I think that's key to understanding that people want to be here. There are other things they could do outside and be more financially successful, but not get the job satisfaction. So you have to make sure also that you're providing that job satisfaction to them. You're making sure they have the opportunity to grow and learn and be a big part of the mission. We spend a lot of time doing that as well, making sure that people feel like they're appreciated for what they do. But again it all goes back to the trust piece. You have to be able to trust the team. As program manager, I am completely at the mercy of all the guys that are turning the wrenches and doing the Michelangelo-like sculptures on the foam to make sure that it doesn't liberate and that they did their job appropriately. I can't go check all that stuff. You need to go and trust them.

Wright: Well, let me offer this question as a final one. What advice would you share with someone joining the program?

Shannon: The Shuttle Program, or just NASA in general?

Wright: Maybe both. The Shuttle Program and NASA.

Shannon: Well, the Shuttle Program, we are at a pretty stiff pace right now. We're trying to finish up. We're trying to make sure we support Station as best we can. I would strongly encourage, and I am encouraging my senior leadership. We have probably the most difficult task we've had in a long time right now, because we have to fly it out, we have to fly it out safely. If we splash a Shuttle, the next program's in huge jeopardy and NASA as a whole is in huge jeopardy. So we have to pay attention. But I also firmly believe that in the Shuttle Program, we have a unique set of skills on people that are able to design, develop, assemble, flight test, launch, operate spacecraft.
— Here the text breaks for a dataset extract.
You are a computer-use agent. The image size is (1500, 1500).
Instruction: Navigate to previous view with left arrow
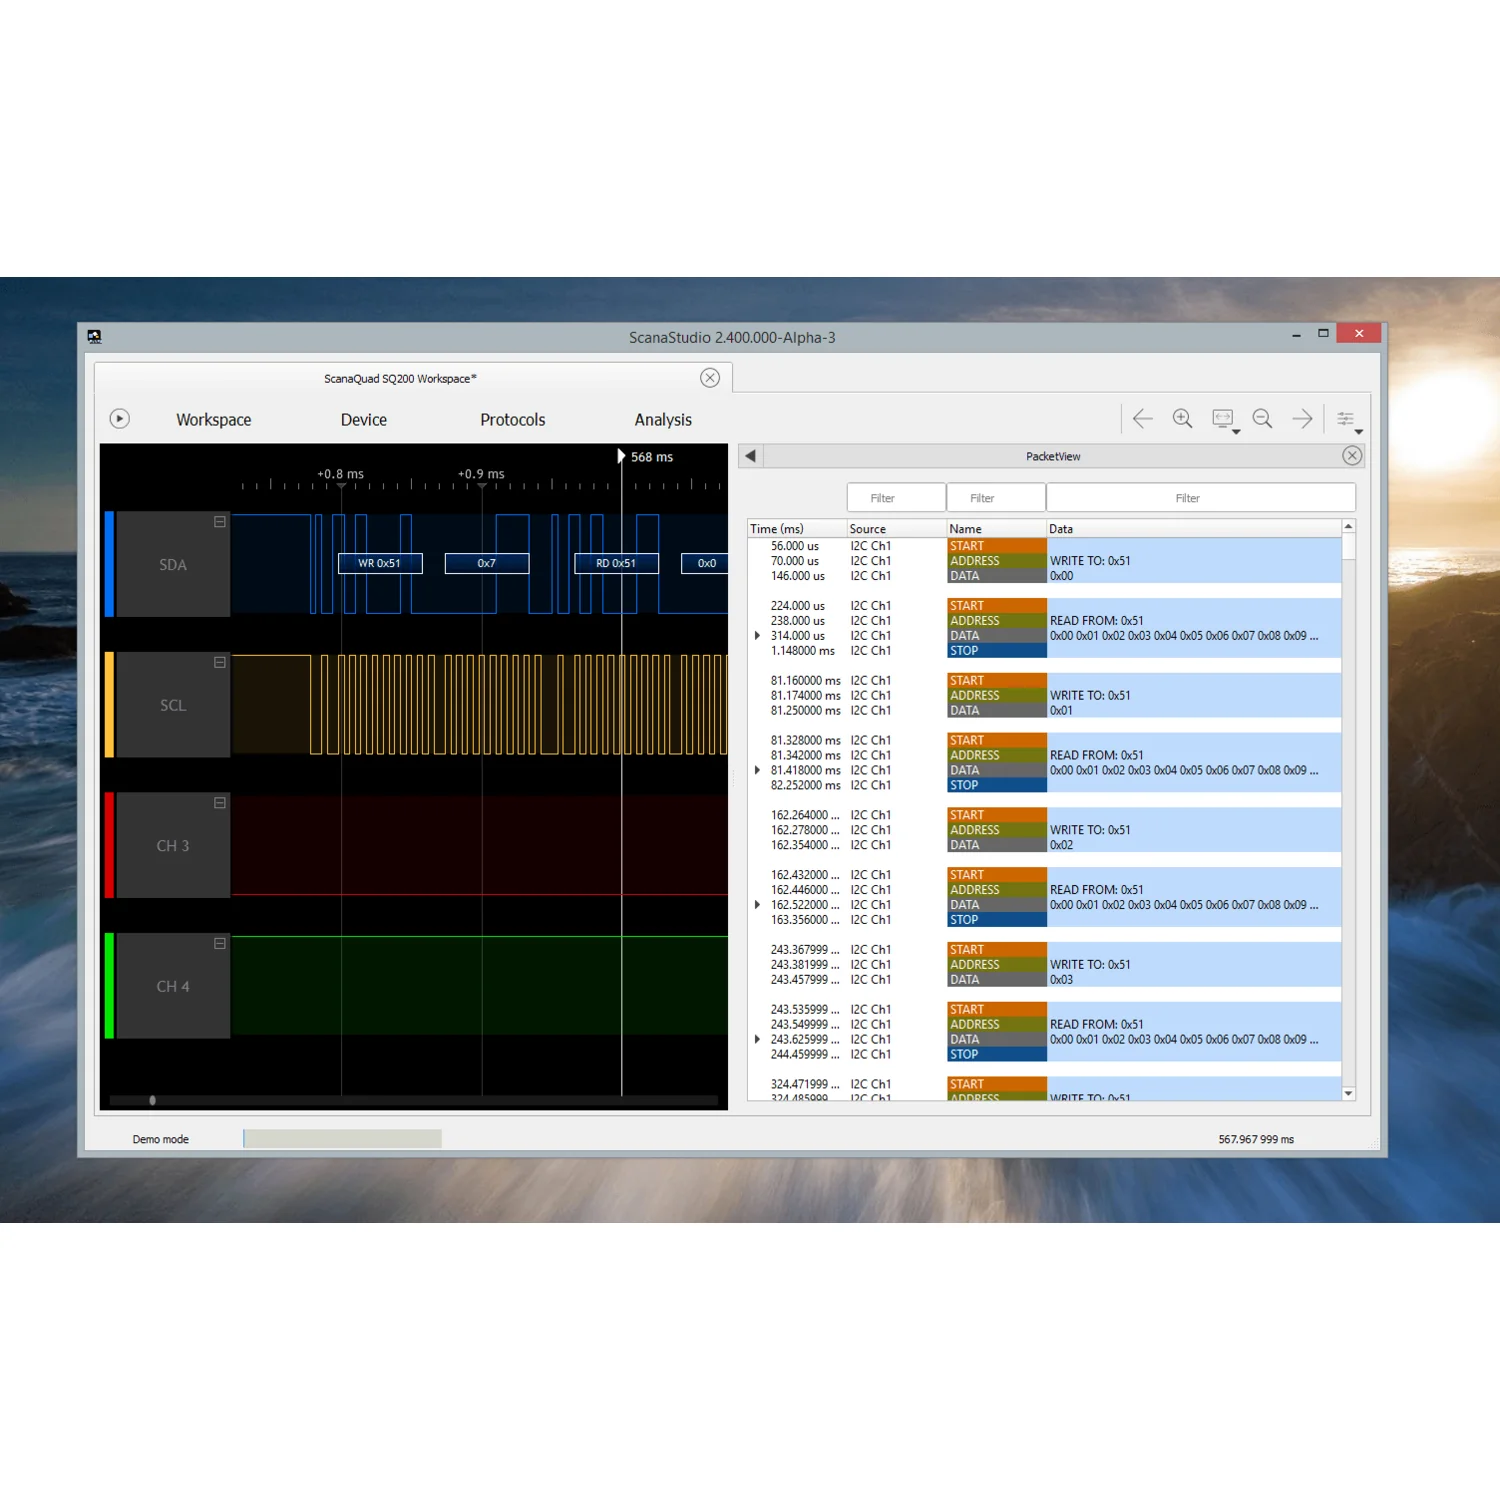(1142, 419)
That workforce really doesn't exist anywhere else. So the Shuttle Program has to get involved in the next program so we don't have this big gap between flight programs. We can pull them back on the schedule to the left a little bit by engaging our workforce. So we want to do both. We want to be extremely vigilant, do smart things, accomplish a more significant manifest flightwise, we're going to fly more flights in the next two years than we have in the last three, meanwhile we're engaging the next program.
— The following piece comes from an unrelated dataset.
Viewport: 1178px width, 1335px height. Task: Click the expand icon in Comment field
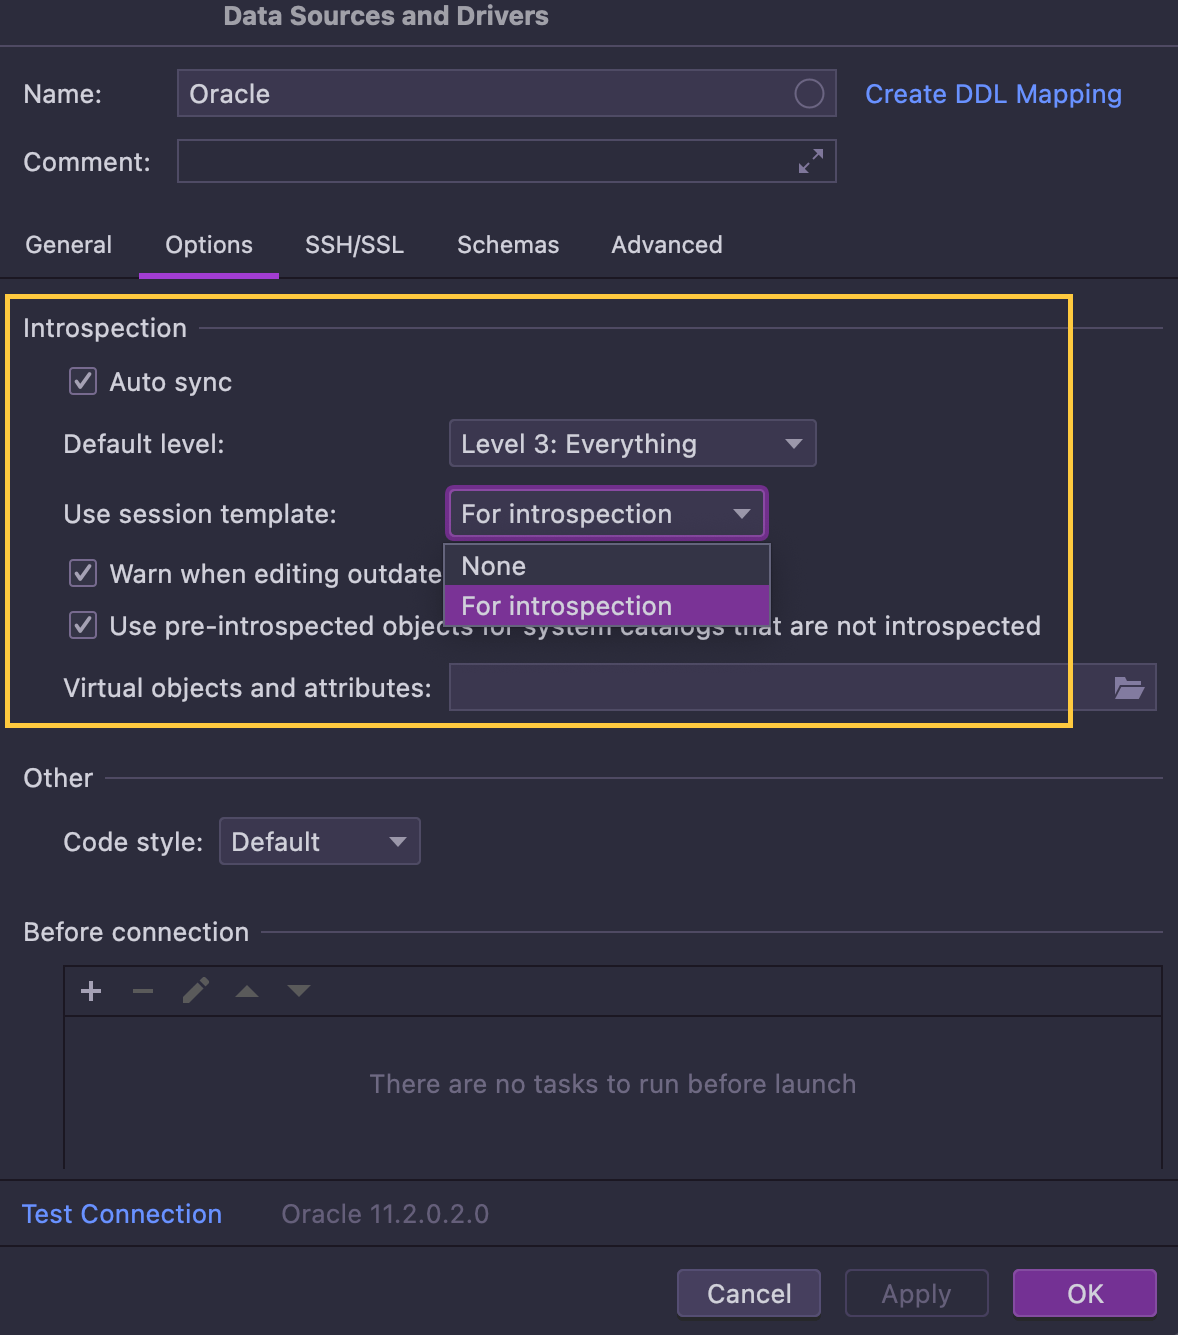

I was just out at Stennis Space Center for the first flight test review. It's a year away for the next program. So we have to engage that workforce into that as well. That solves my retention problems. Because everybody that's here because they like to go fly rockets in space, they're really excited about it. We're doing our favorite thing, flying the Shuttle, but we're also doing the next program kind of work as well. So you have to be very flexible, and you have to go outside your comfort zone a little bit, because there's a lot of things that we do in the Shuttle that are not going to be applicable to the next program. It's a very well-defined program. The next program is not at all. We have to help make it that way.
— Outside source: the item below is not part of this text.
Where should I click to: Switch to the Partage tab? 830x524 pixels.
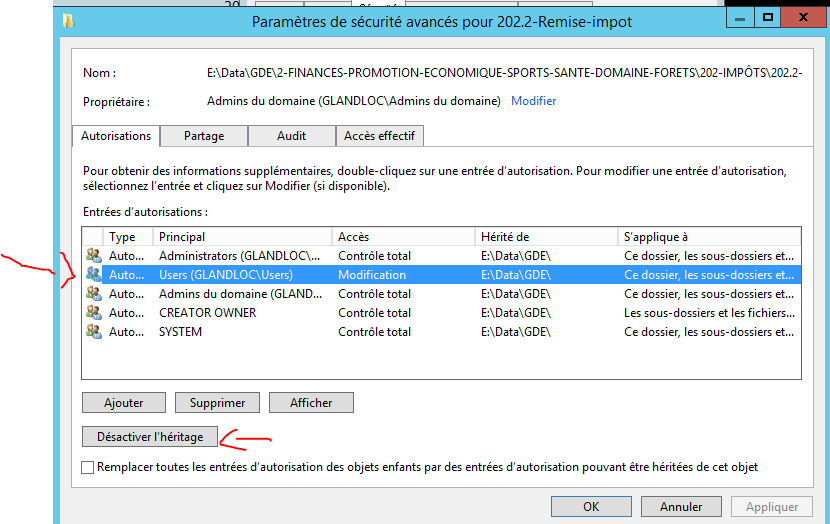(x=203, y=135)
Coming into NASA, I almost wish I was coming in as a new hire right now because the Station's almost complete, we've got all our partners heavily engaged. The Japanese, part of their lab is up, more is going to go up. The Automated Transfer Vehicle by the Europeans is up. The Russians are still doing their thing. We're flying out the last part of Shuttle. We've got HST [Hubble Space Telescope] coming along, our last servicing mission to Hubble. So it's going to be an incredible year next year as well.

But also you've got this great new program where we're going to go back to the Moon and we've got that in our capability to do, and we either do it or we don't, it's completely up to us. So it's an incredibly exciting time. When I used to do tours as a flight director, I used to tell all the congresspeople and staffers and senators and things that would come, I'd say, “I love the Shuttle; I'd trade it all in a heartbeat for an exploration program.” Voila, here we go. So it's going to be an exciting time.

Wright: We look forward to it and learning more about how you do what you do during the next 20 years.

Shannon: I'll still be here. So we'll do it in 20 years. That'll be good.

Wright: Well, that's good news. Anything else you want to add?

Shannon: I appreciate you doing this. This is valuable. It's good stuff.

Wright: Well, thank you. We appreciate it.